Sighing deeply, she crumpled the washcloth in her fist and threw it into the sink. Something made her hesitate, though, and she turned towards him again. She considered him briefly before leaning over him to press her lips to his brow, as though he were a child and she were kissing away the fears of a nightmare. She paused there a moment to breathe in his scent, and combed her fingers through his hair before standing again.
She turned from him then, reluctantly leaving him to the darkness of his room.

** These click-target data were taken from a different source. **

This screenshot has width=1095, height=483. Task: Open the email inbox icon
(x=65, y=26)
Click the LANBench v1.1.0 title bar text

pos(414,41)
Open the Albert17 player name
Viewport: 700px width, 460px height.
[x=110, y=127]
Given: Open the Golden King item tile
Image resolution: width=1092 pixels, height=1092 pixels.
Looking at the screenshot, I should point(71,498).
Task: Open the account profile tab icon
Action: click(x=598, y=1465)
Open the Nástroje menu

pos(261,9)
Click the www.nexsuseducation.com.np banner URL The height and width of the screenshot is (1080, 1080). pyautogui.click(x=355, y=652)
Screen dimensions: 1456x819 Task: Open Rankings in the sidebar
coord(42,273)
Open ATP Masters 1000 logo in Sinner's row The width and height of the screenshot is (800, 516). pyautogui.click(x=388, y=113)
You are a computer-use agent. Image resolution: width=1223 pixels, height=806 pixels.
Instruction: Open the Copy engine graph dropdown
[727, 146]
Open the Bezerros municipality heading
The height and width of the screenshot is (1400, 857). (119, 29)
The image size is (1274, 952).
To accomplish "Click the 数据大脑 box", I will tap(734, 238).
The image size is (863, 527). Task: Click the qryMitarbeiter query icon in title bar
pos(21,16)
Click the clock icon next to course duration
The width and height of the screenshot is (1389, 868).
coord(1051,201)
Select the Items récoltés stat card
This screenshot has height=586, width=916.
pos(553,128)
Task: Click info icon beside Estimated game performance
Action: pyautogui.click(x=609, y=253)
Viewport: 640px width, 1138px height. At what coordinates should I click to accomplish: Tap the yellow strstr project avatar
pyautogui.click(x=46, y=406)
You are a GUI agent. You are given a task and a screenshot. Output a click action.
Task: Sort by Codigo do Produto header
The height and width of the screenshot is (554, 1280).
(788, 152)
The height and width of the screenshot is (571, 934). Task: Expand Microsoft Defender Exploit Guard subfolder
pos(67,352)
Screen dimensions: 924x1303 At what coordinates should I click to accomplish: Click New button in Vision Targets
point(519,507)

She never saw the tears on his cheeks.
AN: I'm not certain if I want to leave this as a one shot or not. If I added to it, I'd likely only add one more chapter, maaaaaaybe two, from Vegeta's point of view. I like this angsty crap, but I'm not certain if anyone else does. I get a couple of followers now and then, but I'm uncertain if my ideas are too farfetched, AU, OOC, or whatever because I don't get many reviews. I'm ok with that. I'm a fringe author after all, and I write what appeals to me, not the masses. Can't help it. I write what I feel. Anyway, if you want to hear the inspiration behind this, look up "Mercy of Darkness" by Two Steps From Hell on the album Archangel. Freaking fan-fucking-tastic, gorgeous piece of music. I suppose the Saiyan version would be several voices, all in a low timber, and more similar to a chant. Obviously, Bulma would bring her humanity into it, changing it from a cold, 'honor, unto death' theme into a prayer that expresses love, faith, and hope to the one making the life-changing journey. Vegeta, clearly, would be able to tell the difference.